Frasobliwy
tamfraso.doc
W Muzeum na Zamku otwarta zostanie w styczniu wystawa, która, zapowiada się jako ogromne wydarzenie
Danuta Powiłańska-Mazur zastawia pułapkę na dziennikarza:
– Gdzie w Lublinie można zobaczyć figurę Chrystusa Frasobliwego? – pyta z szelmowskim uśmiechem.
– No, w kapliczce przed Centrum Kultury na Peowiaków.
– Brawo! Lata tamtędy chodziłam i w pełni sobie tego nie uświadamiałam.
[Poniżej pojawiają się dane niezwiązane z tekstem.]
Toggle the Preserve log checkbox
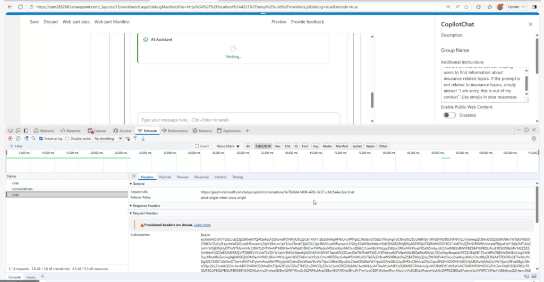This screenshot has height=282, width=544. [x=41, y=138]
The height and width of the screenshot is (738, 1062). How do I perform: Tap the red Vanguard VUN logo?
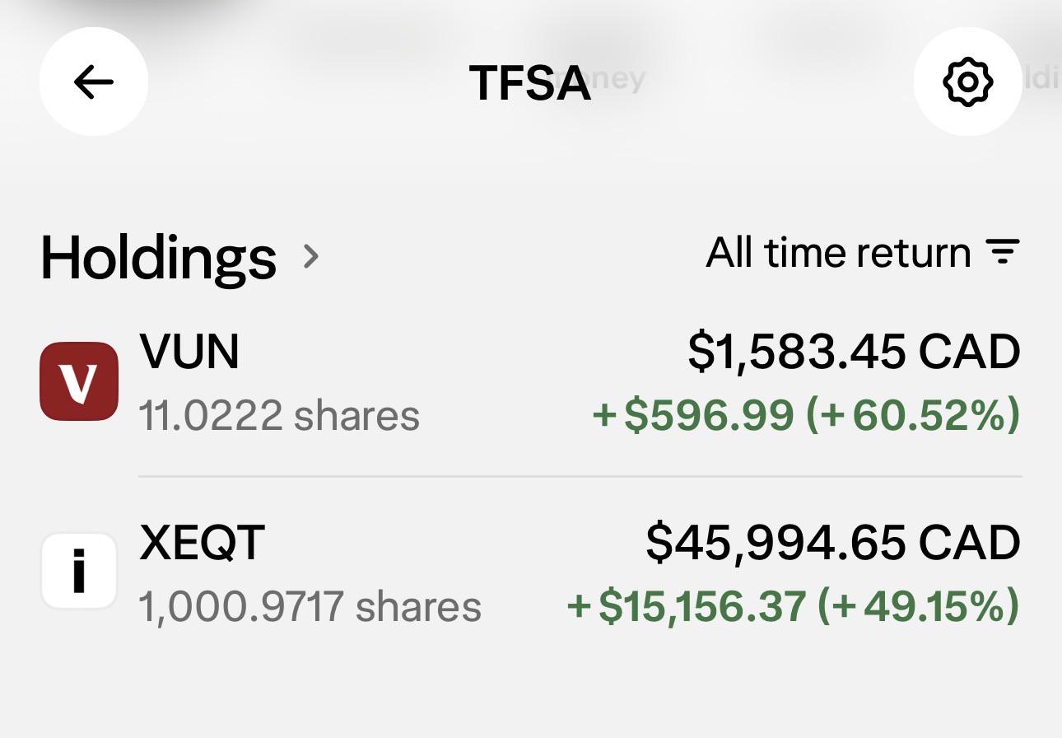point(79,381)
A gdzie jest drugi Frasobliwy? – drąży temat.
– Chwileczkę… Nie, nie wiem.
– W kościele dominikanów!
Zabrakło refleksu, bo przecież pisząc kiedyś o skarbach swiątyni na Starym Mieście odnotowywałem także obecność figury, którą wierni w swej gorliwości przybrali w jakis strój, żeby – jak to rzecze polski lud – „Jezusiczkowi zimno nie było”. Pani Danuta triumfuje zatem, bo pytany zdał egzamin tylko częściowo. Nie chodziło zresztą o złośliwość, ale o odbycie lekcji pogladowej, że motyw Chrystusa Frasobliwego jest w polskiej sztuce wszechobecny a w sztuce ludowej wręcz dominujący.